▶ **TEXT SEGMENT**:
General Mechanical

General Mechanical

Transverse Vibration Self-Loosening Nut

    • Andi Ko
      Subscriber

       

       

      I need to simulate self loosening effect in this kind of model, is there anyone could help me with the analysis setting, RPM 1000 with locknut torque about 51,000 N.mm

    • peteroznewman
      Subscriber

      What is the purpose of simulating the self loosening of this nut? What do you plan to do with the simulation?

      • Andi Ko
        Subscriber

        I need to know the loosening torque and final clamp force of the locknut

    • peteroznewman
      Subscriber

      No torque is applied to the nut when transverse vibration loosens it. The final clamp force depends on the level of the transverse vibration and the duration of the vibration.

      • Andi Ko
        Subscriber

        yes, my simulation project is similar to junker test machine actually

    • peteroznewman
      Subscriber

      What is the purpose of creating a simulation of this? Do you have a physical junker test machine to validate the simulation against?

▶ **WORK TO COMPLETE**: Copy out the entire forum thread on transverse vibration self-loosening of a nut, word for word. The listing that comes next is separate material and has no connection to the forum thread.

▶ **SUPPLIED DATA**:
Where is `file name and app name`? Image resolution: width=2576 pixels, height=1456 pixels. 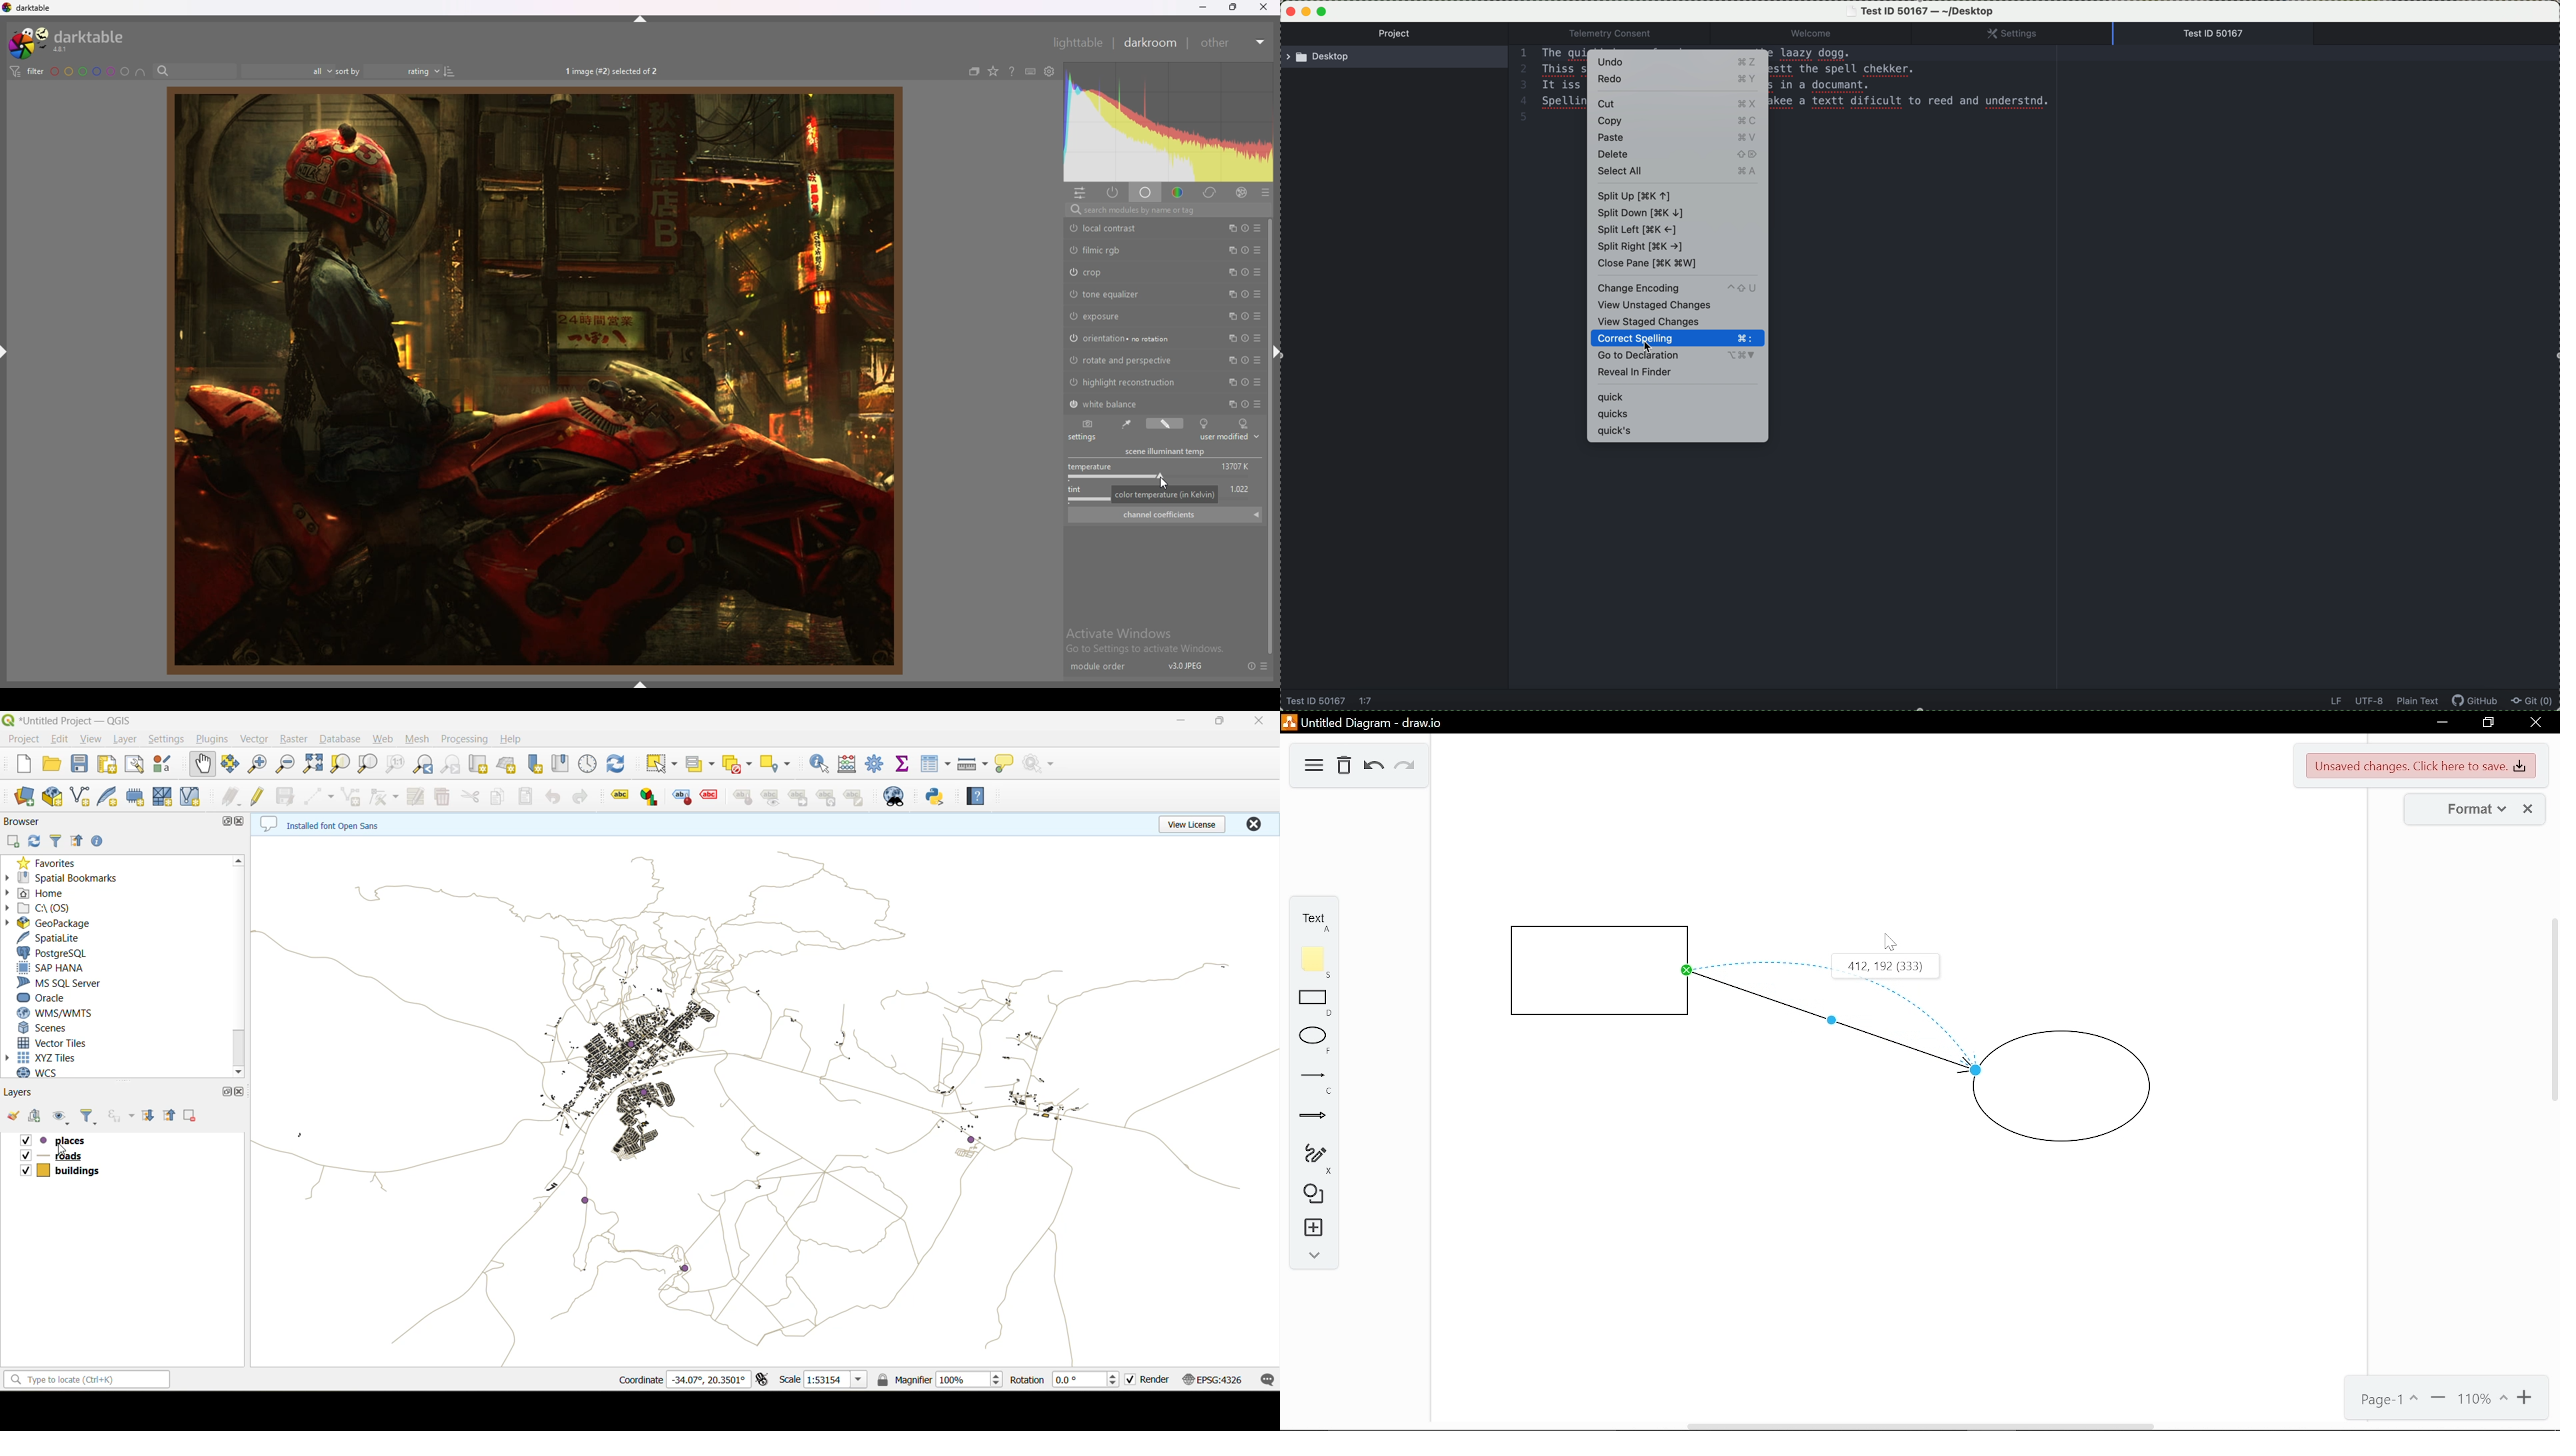 file name and app name is located at coordinates (75, 719). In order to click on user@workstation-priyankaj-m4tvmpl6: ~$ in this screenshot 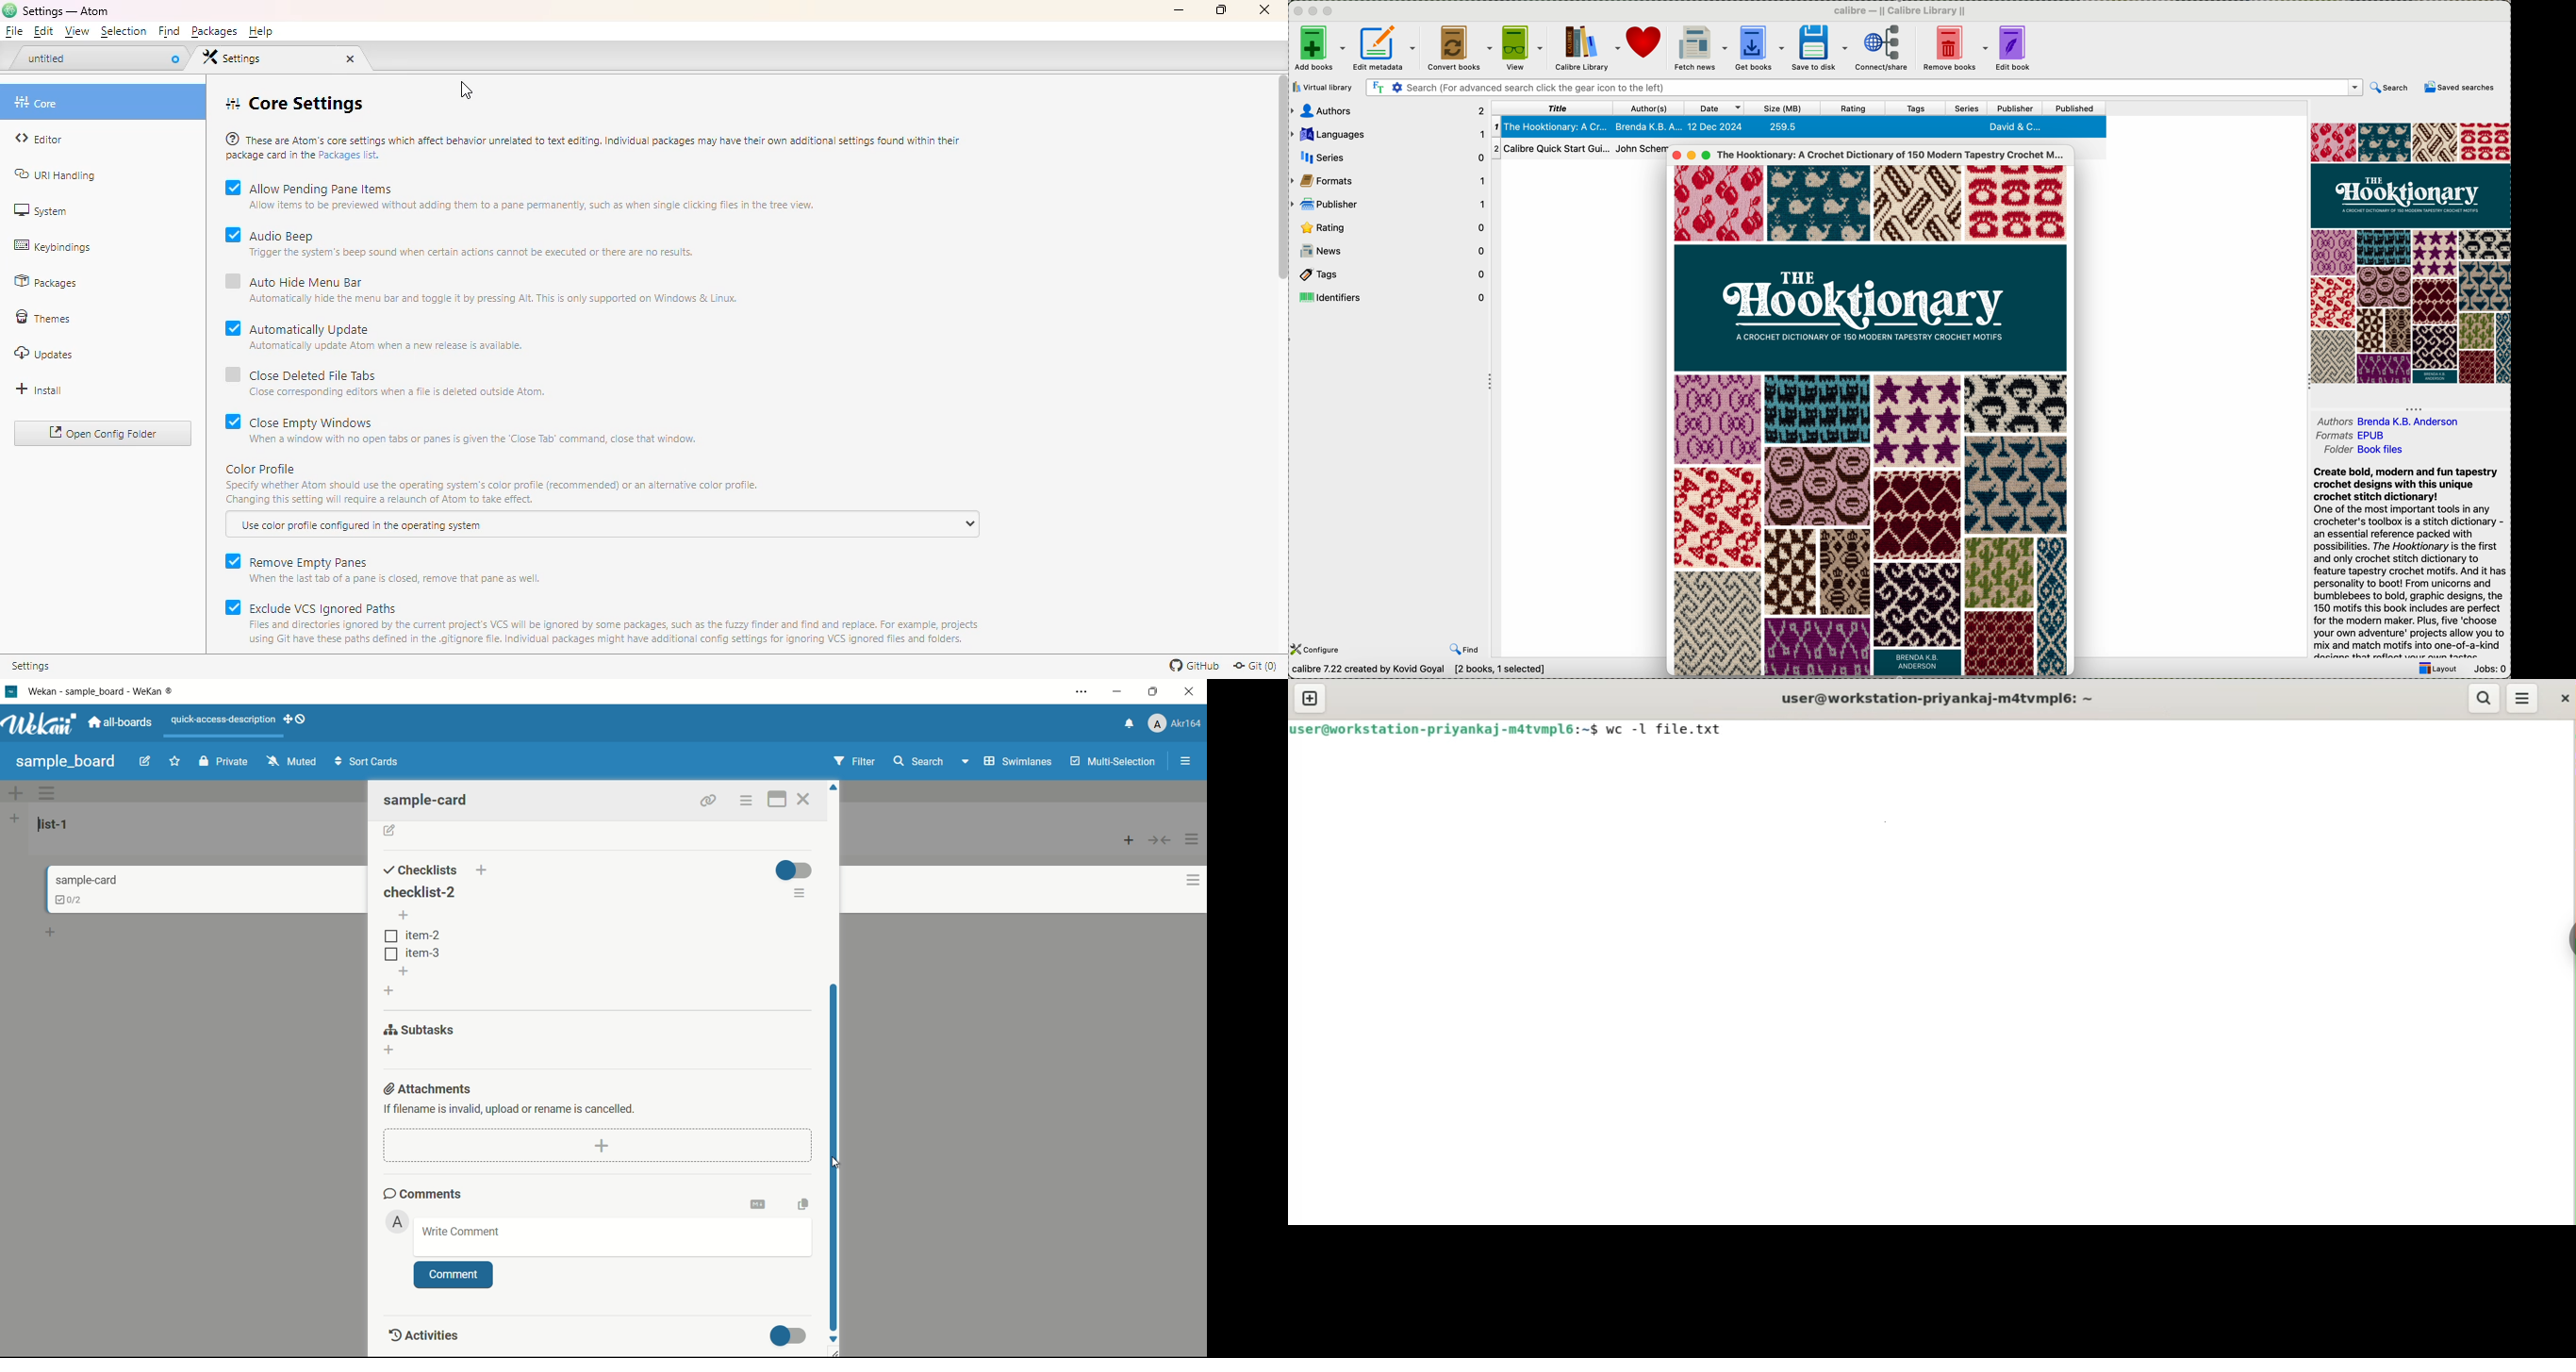, I will do `click(1445, 729)`.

▶ **CORRECT OUTPUT**:
General Mechanical

General Mechanical

Transverse Vibration Self-Loosening Nut

    • Andi Ko
      Subscriber

       

       

      I need to simulate self loosening effect in this kind of model, is there anyone could help me with the analysis setting, RPM 1000 with locknut torque about 51,000 N.mm

    • peteroznewman
      Subscriber

      What is the purpose of simulating the self loosening of this nut? What do you plan to do with the simulation?

      • Andi Ko
        Subscriber

        I need to know the loosening torque and final clamp force of the locknut

    • peteroznewman
      Subscriber

      No torque is applied to the nut when transverse vibration loosens it. The final clamp force depends on the level of the transverse vibration and the duration of the vibration.

      • Andi Ko
        Subscriber

        yes, my simulation project is similar to junker test machine actually

    • peteroznewman
      Subscriber

      What is the purpose of creating a simulation of this? Do you have a physical junker test machine to validate the simulation against?